WHAT IS NEEDED ::
Rewrite the lines of these records as a numbered list, omitting the blank lines.

PROVIDED MATERIAL ::
━━━━━━━━━━━━━━━━━━━━
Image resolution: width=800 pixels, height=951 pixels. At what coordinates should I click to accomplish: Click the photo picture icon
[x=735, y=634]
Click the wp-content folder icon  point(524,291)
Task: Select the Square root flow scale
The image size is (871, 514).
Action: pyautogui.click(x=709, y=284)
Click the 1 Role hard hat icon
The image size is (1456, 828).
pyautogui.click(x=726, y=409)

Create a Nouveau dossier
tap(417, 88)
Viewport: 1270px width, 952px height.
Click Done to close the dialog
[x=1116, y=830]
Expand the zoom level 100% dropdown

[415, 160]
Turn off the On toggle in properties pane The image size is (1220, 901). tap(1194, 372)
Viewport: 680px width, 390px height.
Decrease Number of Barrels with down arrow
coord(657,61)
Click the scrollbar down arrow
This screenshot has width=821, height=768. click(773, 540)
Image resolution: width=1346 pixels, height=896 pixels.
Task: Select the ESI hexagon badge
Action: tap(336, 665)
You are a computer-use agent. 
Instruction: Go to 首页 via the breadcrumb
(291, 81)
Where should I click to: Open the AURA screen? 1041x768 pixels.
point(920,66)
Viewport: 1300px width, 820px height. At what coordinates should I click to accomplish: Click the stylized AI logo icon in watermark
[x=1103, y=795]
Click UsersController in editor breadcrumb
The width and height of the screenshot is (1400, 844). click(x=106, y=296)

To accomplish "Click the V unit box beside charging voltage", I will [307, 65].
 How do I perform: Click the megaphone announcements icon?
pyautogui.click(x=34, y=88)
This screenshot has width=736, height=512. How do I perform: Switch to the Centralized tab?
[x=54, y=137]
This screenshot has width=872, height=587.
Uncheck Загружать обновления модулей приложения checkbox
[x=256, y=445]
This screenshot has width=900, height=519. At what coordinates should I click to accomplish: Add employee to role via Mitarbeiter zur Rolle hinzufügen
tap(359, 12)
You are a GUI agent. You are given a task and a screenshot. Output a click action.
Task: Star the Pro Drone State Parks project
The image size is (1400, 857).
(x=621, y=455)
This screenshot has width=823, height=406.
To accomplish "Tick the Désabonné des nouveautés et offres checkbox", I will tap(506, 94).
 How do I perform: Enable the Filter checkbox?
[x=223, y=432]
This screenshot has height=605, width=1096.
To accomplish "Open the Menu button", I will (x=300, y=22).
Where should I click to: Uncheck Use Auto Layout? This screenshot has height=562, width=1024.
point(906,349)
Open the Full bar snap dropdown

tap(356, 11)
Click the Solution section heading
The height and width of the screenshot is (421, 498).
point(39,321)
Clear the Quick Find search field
━━━━━━━━━━━━━━━━━━━━
EXERCISE OUTPUT ::
1. Image resolution: width=800 pixels, height=951 pixels. At what coordinates should I click to accomplish: Click the photo picture icon
2. [x=735, y=634]
3. Click the wp-content folder icon  point(524,291)
4. Task: Select the Square root flow scale
5. The image size is (871, 514).
6. Action: pyautogui.click(x=709, y=284)
7. Click the 1 Role hard hat icon
8. The image size is (1456, 828).
9. pyautogui.click(x=726, y=409)
10. Create a Nouveau dossier
11. tap(417, 88)
12. Viewport: 1270px width, 952px height.
13. Click Done to close the dialog
14. [x=1116, y=830]
15. Expand the zoom level 100% dropdown
16. [415, 160]
17. Turn off the On toggle in properties pane The image size is (1220, 901). tap(1194, 372)
18. Viewport: 680px width, 390px height.
19. Decrease Number of Barrels with down arrow
20. coord(657,61)
21. Click the scrollbar down arrow
22. This screenshot has width=821, height=768. click(773, 540)
23. Image resolution: width=1346 pixels, height=896 pixels.
24. Task: Select the ESI hexagon badge
25. Action: tap(336, 665)
26. You are a computer-use agent. 
27. Instruction: Go to 首页 via the breadcrumb
28. (291, 81)
29. Where should I click to: Open the AURA screen? 1041x768 pixels.
30. point(920,66)
31. Viewport: 1300px width, 820px height. At what coordinates should I click to accomplish: Click the stylized AI logo icon in watermark
32. [x=1103, y=795]
33. Click UsersController in editor breadcrumb
34. The width and height of the screenshot is (1400, 844). click(x=106, y=296)
35. To accomplish "Click the V unit box beside charging voltage", I will [307, 65].
36.  How do I perform: Click the megaphone announcements icon?
37. pyautogui.click(x=34, y=88)
38. This screenshot has width=736, height=512. How do I perform: Switch to the Centralized tab?
39. [x=54, y=137]
40. This screenshot has width=872, height=587.
41. Uncheck Загружать обновления модулей приложения checkbox
42. [x=256, y=445]
43. This screenshot has width=900, height=519. At what coordinates should I click to accomplish: Add employee to role via Mitarbeiter zur Rolle hinzufügen
44. tap(359, 12)
45. You are a GUI agent. You are given a task and a screenshot. Output a click action.
46. Task: Star the Pro Drone State Parks project
47. The image size is (1400, 857).
48. (x=621, y=455)
49. This screenshot has width=823, height=406.
50. To accomplish "Tick the Désabonné des nouveautés et offres checkbox", I will tap(506, 94).
51.  How do I perform: Enable the Filter checkbox?
52. [x=223, y=432]
53. This screenshot has height=605, width=1096.
54. To accomplish "Open the Menu button", I will (x=300, y=22).
55. Where should I click to: Uncheck Use Auto Layout? This screenshot has height=562, width=1024.
56. point(906,349)
57. Open the Full bar snap dropdown
58. tap(356, 11)
59. Click the Solution section heading
60. The height and width of the screenshot is (421, 498).
61. point(39,321)
62. Clear the Quick Find search field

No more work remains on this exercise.